Data to use START

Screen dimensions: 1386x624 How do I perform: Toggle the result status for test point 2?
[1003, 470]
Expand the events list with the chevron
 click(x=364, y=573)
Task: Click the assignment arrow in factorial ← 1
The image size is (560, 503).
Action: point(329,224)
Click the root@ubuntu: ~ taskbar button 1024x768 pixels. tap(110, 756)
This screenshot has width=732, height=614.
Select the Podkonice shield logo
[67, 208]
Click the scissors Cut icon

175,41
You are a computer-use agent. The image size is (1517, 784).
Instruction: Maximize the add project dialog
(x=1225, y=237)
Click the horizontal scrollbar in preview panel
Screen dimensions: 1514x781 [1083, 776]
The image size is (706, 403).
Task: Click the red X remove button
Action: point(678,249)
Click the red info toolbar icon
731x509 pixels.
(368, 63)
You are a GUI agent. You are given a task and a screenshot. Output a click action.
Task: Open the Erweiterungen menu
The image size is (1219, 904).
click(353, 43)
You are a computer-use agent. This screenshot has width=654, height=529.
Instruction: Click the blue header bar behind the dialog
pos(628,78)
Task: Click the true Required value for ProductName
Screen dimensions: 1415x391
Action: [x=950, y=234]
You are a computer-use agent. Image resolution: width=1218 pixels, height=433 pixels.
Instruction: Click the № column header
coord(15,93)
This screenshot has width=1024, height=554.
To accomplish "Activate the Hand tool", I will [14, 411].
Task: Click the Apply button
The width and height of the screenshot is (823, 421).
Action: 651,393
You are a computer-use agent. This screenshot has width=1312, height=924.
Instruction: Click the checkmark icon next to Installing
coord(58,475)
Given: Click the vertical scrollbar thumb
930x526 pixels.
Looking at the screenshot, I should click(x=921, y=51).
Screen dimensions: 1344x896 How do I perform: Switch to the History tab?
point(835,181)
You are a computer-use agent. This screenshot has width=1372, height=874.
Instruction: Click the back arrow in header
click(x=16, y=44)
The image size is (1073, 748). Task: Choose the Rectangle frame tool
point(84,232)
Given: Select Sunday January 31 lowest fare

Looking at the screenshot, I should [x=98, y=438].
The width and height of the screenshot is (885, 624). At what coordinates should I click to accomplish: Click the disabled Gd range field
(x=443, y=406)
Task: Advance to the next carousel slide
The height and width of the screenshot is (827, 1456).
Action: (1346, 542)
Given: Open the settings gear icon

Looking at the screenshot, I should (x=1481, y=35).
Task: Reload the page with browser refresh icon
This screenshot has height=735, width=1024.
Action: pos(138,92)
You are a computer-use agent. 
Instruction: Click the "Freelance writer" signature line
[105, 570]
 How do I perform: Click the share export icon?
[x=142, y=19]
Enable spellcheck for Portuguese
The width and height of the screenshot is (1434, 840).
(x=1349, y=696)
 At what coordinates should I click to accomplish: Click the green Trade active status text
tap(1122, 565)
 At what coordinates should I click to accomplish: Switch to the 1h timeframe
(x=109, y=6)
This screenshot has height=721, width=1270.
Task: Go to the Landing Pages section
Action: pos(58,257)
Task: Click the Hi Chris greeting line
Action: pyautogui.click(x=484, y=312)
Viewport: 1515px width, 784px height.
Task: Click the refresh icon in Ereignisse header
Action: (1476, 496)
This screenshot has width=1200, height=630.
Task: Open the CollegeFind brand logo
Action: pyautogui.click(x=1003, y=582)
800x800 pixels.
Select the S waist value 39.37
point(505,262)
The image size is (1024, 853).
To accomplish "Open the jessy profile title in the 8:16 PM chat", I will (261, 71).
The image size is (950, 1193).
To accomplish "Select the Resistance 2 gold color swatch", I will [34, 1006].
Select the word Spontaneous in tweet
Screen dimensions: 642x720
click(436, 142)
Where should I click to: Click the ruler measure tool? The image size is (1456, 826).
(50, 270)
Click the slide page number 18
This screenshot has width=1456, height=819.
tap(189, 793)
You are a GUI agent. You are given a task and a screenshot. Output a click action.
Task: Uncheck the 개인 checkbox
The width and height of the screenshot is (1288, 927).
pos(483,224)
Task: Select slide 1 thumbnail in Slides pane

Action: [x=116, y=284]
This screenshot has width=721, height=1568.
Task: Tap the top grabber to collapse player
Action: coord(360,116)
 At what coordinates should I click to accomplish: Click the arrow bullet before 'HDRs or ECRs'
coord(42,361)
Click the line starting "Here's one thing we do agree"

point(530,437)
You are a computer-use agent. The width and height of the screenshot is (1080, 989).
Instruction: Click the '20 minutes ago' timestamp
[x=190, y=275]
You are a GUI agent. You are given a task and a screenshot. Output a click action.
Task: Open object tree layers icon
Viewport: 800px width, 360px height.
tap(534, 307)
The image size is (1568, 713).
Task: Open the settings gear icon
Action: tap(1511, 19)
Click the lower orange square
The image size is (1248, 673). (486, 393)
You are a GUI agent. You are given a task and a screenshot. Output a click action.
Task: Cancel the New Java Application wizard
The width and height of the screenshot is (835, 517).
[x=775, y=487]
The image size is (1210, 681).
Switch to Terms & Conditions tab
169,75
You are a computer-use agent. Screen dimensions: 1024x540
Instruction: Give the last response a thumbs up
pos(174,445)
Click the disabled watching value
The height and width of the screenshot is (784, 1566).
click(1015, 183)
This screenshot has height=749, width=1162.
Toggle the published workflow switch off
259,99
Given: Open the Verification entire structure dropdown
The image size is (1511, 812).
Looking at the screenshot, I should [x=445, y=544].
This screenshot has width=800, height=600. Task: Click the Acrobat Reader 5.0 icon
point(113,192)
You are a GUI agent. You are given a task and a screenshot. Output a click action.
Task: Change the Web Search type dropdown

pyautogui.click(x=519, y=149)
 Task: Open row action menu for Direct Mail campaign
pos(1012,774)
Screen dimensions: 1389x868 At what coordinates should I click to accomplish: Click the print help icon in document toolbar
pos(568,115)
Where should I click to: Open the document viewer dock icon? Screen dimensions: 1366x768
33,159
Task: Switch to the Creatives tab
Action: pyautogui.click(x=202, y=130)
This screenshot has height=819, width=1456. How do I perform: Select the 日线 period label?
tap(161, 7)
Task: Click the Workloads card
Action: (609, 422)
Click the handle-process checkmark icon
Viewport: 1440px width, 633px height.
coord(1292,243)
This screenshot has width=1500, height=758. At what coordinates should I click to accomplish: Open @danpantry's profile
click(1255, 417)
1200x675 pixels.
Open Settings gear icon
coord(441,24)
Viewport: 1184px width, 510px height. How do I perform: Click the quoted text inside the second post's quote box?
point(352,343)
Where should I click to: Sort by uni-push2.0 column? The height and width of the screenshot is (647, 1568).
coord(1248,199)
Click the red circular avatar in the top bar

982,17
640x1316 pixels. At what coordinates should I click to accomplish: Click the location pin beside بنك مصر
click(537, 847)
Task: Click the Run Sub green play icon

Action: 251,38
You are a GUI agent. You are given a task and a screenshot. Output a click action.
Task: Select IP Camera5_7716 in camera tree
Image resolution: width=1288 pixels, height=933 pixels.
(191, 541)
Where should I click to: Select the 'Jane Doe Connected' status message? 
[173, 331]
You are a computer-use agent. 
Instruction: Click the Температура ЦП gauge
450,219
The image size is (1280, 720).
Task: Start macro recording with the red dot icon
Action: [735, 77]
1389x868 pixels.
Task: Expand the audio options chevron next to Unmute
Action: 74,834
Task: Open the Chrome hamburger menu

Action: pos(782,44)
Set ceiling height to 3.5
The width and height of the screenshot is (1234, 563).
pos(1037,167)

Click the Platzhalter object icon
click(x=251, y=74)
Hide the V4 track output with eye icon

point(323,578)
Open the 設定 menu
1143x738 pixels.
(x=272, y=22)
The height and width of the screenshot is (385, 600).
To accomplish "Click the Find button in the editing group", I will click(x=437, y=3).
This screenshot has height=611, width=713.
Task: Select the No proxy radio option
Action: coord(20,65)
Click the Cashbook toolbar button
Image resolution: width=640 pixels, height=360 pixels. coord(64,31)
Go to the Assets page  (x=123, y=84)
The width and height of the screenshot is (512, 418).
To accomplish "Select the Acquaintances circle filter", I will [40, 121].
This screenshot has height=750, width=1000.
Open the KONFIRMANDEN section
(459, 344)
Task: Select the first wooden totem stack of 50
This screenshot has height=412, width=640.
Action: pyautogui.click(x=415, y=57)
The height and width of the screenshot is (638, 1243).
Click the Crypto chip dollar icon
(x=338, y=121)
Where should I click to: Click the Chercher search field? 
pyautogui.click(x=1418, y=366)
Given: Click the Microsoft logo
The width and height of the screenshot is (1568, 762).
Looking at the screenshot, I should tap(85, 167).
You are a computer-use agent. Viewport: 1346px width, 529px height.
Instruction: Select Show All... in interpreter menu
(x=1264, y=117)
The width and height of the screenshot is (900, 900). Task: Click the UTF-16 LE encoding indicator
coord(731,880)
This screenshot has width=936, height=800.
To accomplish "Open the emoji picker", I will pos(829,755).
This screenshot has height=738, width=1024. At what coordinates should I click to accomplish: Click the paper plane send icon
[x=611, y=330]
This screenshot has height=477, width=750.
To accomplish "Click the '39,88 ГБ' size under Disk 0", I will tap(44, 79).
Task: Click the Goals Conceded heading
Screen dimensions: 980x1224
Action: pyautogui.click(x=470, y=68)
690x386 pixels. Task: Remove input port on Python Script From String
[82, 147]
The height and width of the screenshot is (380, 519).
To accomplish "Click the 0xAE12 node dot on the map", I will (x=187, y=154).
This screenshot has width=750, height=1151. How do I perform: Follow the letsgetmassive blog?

Data to use END

- Problem requirements
Starting at the line that has "Click the root@ubuntu: ~" and ending at the line that has "This screenshot has width=1024, height=554.", please write out the lines above exactly, leaving out all others.

- Answer for this exercise
Click the root@ubuntu: ~ taskbar button 1024x768 pixels. tap(110, 756)
This screenshot has width=732, height=614.
Select the Podkonice shield logo
[67, 208]
Click the scissors Cut icon

175,41
You are a computer-use agent. The image size is (1517, 784).
Instruction: Maximize the add project dialog
(x=1225, y=237)
Click the horizontal scrollbar in preview panel
Screen dimensions: 1514x781 [1083, 776]
The image size is (706, 403).
Task: Click the red X remove button
Action: point(678,249)
Click the red info toolbar icon
731x509 pixels.
(368, 63)
You are a GUI agent. You are given a task and a screenshot. Output a click action.
Task: Open the Erweiterungen menu
The image size is (1219, 904).
click(353, 43)
You are a computer-use agent. This screenshot has width=654, height=529.
Instruction: Click the blue header bar behind the dialog
pos(628,78)
Task: Click the true Required value for ProductName
Screen dimensions: 1415x391
Action: [x=950, y=234]
You are a computer-use agent. Image resolution: width=1218 pixels, height=433 pixels.
Instruction: Click the № column header
coord(15,93)
This screenshot has width=1024, height=554.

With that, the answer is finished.